Material Subsidiary Group means any group of Subsidiaries (excluding (a) any Receivables Subsidiary and (b) any Material Subsidiary that has executed and delivered a Guaranty pursuant to Section 6.9.) of which, if combined, would own assets having a book value equal to or greater than 20% of the book value of the consolidated assets of the Borrower and its Subsidiaries (excluding any Receivables Subsidiary).
Material Subsidiary Group means, at any time, a group of any two or more Subsidiaries which at such time has a combined aggregate book value of tangible assets in excess of 10% of the book value of the total tangible assets of the Borrower and its Subsidiaries (on a consolidated basis).

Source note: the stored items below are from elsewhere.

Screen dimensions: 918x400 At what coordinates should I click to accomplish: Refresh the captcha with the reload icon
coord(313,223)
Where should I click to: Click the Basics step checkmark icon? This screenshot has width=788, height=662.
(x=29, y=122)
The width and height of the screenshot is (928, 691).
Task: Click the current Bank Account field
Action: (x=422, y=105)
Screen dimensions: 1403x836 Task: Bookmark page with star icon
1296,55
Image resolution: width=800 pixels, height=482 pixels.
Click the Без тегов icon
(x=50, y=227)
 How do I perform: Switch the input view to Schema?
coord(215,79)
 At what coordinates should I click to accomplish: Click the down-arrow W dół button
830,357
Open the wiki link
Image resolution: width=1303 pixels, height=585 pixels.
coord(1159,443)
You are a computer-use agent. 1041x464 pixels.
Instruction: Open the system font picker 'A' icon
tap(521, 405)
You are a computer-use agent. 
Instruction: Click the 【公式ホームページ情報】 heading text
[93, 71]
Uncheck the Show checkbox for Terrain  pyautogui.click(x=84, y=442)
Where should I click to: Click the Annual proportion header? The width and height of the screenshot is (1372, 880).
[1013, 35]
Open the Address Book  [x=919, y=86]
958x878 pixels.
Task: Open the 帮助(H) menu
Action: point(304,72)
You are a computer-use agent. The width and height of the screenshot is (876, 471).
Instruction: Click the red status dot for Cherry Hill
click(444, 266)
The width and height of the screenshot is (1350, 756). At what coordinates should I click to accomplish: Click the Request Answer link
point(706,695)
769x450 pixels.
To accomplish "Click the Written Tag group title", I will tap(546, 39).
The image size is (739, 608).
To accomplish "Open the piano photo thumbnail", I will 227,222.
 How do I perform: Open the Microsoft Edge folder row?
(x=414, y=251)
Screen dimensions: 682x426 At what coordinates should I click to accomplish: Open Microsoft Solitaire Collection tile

Material Subsidiary Group means any Subsidiary or group of Subsidiaries as to which, individually or in the aggregate, any of the following tests are met: (a) the Borrower's and the other Subsidiaries' investments in and advances to such Subsidiary or group of Subsidiaries exceed 10% of the total assets of the Borrower and the Subsidiaries on a Consolidated basis as of the last day of the most recently completed fiscal year of the Borrower; (b) such Subsidiary's or group of Subsidiaries' proportionate share of the total assets (after intercompany eliminations) of the Borrower and the Subsidiaries on a Consolidated basis exceeds 10% of the total assets of the Borrower and the Subsidiaries on a Consolidated basis as of the last day of the most recently completed fiscal year of the Borrower; or (c) the equity in the income from continuing operations before income taxes, extraordinary items and the cumulative effect of a change in accounting principles of such Subsidiary or group of Subsidiaries exceeds 10% of such income of the Borrower and the Subsidiaries on a Consolidated basis (after giving effect to the exclusion of minority interests) for the most recently completed fiscal year of the Borrower. In the event any new Subsidiary shall be acquired or formed, the status of any one or more Subsidiaries as a Material Subsidiary Group shall be determined on a pro forma basis, giving effect to such acquisition or formation, as applicable, as if it had occurred at the beginning of the most recently completed fiscal year of the Borrower.
Material Subsidiary Group means any group of several Subsidiaries of the Guarantor that, taken together, would satisfy clause (b)(i)(A), (b)(i)(B) or (b)(ii) of the definition of Material Subsidiary (in each case disregarding clause (B) of the definition of Material Subsidiary); provided that notwithstanding anything to the contrary in the definition of the term “Material Subsidiary” the determination of whether any two or more Subsidiaries of the Guarantor constitute a Material Subsidiary Group shall be made on a Combined Standalone Basis. As used herein, “Combined Standalone Basis,” in respect of any two or more Persons, refers to the combination of the relevant accounts of such Persons (excluding, for the avoidance of doubt, the relevant accounts of any Subsidiary of each such Person), all in accordance with IFRS.